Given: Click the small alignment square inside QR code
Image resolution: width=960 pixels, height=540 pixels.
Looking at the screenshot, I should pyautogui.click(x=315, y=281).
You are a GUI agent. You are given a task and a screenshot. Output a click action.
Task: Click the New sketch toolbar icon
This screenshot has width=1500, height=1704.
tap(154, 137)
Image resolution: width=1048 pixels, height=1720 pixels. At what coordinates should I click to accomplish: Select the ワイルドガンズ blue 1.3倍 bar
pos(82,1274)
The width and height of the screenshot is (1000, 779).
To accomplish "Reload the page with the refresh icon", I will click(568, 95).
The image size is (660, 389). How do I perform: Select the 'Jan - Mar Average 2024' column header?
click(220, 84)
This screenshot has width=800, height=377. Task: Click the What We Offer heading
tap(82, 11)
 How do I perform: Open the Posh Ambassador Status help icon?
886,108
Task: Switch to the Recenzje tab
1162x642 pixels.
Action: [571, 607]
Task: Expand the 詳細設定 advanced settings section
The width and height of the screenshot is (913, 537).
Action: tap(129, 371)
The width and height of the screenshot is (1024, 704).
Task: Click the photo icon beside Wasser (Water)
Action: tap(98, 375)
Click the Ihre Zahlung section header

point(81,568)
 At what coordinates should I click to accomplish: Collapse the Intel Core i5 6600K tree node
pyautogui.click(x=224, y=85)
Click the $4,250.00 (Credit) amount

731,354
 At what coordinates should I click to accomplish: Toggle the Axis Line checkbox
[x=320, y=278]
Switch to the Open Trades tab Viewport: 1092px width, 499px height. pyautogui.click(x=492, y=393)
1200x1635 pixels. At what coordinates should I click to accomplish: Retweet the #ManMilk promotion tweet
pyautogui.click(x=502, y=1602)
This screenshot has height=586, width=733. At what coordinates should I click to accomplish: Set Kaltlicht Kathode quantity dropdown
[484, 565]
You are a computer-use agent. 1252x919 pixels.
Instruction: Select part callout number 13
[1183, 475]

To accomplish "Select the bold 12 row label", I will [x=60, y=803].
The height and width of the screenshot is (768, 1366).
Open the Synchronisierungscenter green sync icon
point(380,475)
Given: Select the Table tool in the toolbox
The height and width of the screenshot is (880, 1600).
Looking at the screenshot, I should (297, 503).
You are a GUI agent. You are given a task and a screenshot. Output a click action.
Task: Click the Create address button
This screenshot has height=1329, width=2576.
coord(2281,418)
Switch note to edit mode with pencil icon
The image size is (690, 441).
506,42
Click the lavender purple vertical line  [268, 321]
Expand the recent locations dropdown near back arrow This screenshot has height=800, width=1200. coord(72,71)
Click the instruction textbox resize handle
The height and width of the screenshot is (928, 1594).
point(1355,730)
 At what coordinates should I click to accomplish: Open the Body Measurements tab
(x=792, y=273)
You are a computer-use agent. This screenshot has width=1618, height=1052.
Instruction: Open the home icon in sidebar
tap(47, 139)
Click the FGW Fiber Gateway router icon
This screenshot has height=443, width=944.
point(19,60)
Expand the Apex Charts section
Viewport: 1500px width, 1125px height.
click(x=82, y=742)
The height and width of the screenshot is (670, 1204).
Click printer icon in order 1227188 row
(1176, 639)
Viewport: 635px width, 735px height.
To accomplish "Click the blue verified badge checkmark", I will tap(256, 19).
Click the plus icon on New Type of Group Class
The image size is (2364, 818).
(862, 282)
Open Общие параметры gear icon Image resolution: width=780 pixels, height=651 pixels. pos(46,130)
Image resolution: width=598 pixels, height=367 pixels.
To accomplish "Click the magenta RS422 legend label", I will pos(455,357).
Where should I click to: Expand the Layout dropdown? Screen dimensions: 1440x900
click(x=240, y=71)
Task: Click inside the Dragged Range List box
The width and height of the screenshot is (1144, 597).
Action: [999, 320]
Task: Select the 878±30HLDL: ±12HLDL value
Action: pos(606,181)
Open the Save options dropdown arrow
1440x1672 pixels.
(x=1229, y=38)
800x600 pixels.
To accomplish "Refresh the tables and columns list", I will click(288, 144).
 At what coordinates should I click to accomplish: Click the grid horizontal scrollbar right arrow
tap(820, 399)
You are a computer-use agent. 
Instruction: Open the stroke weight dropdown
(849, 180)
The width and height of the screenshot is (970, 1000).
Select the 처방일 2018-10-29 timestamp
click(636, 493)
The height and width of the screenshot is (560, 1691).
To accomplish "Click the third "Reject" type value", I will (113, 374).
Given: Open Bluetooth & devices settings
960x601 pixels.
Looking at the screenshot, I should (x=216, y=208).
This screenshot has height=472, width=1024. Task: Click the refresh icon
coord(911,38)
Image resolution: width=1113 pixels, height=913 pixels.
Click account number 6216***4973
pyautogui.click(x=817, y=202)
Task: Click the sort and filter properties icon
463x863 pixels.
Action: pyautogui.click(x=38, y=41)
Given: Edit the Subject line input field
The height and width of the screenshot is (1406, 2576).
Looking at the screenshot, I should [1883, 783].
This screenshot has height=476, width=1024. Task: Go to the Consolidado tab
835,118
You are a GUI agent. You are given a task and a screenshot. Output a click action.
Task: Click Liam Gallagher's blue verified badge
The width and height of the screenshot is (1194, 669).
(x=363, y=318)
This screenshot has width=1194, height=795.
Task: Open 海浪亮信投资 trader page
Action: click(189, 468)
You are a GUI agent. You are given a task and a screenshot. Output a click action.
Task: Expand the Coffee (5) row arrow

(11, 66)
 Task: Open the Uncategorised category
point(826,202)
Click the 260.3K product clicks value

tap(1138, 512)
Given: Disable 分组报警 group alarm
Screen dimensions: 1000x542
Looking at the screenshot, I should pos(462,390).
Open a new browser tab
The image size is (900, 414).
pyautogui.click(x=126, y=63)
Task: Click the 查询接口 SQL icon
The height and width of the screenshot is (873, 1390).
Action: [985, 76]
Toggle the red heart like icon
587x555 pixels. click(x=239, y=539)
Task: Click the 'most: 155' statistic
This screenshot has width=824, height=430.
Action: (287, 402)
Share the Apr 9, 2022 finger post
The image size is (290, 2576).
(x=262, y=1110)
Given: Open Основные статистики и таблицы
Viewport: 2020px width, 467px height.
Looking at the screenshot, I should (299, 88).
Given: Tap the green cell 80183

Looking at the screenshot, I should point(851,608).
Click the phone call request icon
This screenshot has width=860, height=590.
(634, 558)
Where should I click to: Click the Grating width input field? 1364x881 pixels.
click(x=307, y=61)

Exercise description: Each line that includes the string "with" should be copied from the data.

Reply:
To accomplish "Reload the page with the refresh icon", I will click(568, 95).
Switch note to edit mode with pencil icon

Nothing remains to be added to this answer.